Tuesday, July 21, 2009

correction.

Hello.
No one is reading this.
I don't care.
Things have changed significantly.

Something noteworthy:
Anyone who knows me well knows that I love words. I love the dictionary. I love the way it feels to remember a new word and to teach it to someone. I take pride in my self named ever-growing vocabulary. So it is with the kind of embarrassment that shows in my cheeks that I return to this blog and read the last post, the one I wrote before heading to Israel. My apologies to the world and to myself: sometimes I am an idiot and assume the meaning of a word without checking with my dearest friend The Dictionary. 
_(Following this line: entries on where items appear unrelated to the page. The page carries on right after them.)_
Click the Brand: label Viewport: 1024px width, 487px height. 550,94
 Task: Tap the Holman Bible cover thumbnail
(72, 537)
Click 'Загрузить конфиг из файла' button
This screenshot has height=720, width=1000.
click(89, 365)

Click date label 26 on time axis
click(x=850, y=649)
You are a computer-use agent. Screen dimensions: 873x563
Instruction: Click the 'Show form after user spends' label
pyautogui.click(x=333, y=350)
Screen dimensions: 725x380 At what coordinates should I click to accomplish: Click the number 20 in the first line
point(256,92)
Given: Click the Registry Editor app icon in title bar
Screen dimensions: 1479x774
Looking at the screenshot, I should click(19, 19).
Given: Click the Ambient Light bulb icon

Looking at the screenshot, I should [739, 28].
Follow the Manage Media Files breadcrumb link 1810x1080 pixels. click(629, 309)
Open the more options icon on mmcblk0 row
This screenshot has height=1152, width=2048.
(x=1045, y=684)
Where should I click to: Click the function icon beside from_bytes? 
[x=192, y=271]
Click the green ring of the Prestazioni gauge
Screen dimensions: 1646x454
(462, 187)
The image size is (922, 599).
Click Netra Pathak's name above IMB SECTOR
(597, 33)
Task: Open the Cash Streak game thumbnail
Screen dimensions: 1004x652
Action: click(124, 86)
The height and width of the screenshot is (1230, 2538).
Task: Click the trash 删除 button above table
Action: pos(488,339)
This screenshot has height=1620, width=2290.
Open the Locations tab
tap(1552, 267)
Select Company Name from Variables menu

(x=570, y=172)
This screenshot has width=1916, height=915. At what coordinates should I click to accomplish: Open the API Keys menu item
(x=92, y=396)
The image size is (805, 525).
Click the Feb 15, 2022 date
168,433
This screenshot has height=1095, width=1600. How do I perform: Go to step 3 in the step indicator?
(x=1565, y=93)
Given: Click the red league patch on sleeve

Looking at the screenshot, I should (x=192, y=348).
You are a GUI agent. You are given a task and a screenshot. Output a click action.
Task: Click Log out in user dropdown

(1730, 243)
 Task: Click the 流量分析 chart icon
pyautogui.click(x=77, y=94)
Zionism: n. an international movement originally for the establishment of a Jewish national or religious community in Palestine and later for the support of modern Israel

Let me say that again: I am an idiot. An idiot who supports the Zionistic cause. An idiot who is therefore a Zionist herself.  Six months ago I assumed the meaning of the words "zionism" and "zionist" by the way they were thrown around on the news, and used by sources who I would later realize were against such an idea. I thought Zionism had something to do with supporting Israel in its campaign in Gaza. I thought Zionism was violence, was physical hatred carried out by Jews wherever and whenever but mostly in Israel and mostly now. Once more: I am an idiot.

It took four months spent in Israel and an unknown number of religious youth programs and events attended during my 16 years to learn the meaning of the word Zionism. To understand that I myself am a Zionist. Don't disregard that old post if only to realize what the willingly uneducated Jewish teen can learn from what is considered the unbiased media. 

My apologies to Zionists everywhere. (or even just the two that have ever read this blog).

I believe in the right to a Jewish homeland in the geographical region which some refer to as Palestine, and others as Israel. I strongly support Zionism on paper and in practice. I hope to physically defend our right to the land in the future as a member of the IDF.

I am a Zionist.

Tuesday, January 6, 2009

Annoying:
Things around here have finally begun to settle down, I have finally found someplace where I am comfortable, and soon I will be leaving. It always seemed so strange to me, that I can know what I want one moment and be totally surprised by my decision the next. I am no Zionist. I do not have an ardent desire to live in Israel because a scroll I was read at an early age says that a higher being granted the land to my ancestors and the children whom they would bear. I am no Zionist. I will not shed blood for a land I have not walked upon. I am no Zionist. I am not going because I was told to. I am going to feel connected. To know that the people I pride myself as coming from really existed; to prove to myself that the lifestyle I want to adopt is worth the struggle I may be faced with. To know that the prayers, the psalms-all of the words I've been reciting weekly since i could read-all of them have a history. To understand their meaning. To know that I haven't been spewing hatred since I was six. I am going there to learn. I am going there to gain an understanding of a tradition I truly know little about. To see another part of the world-to open my eyes just a bit wider, stretch my capacity for knowledge, for understanding. I am going to see the sky-to know that the sun continues to rise in a place torn by violence and rocket attacks. To negate the myth that there are "bad guys" in a holy war. 
I am no Zionist-I am not pretending to be.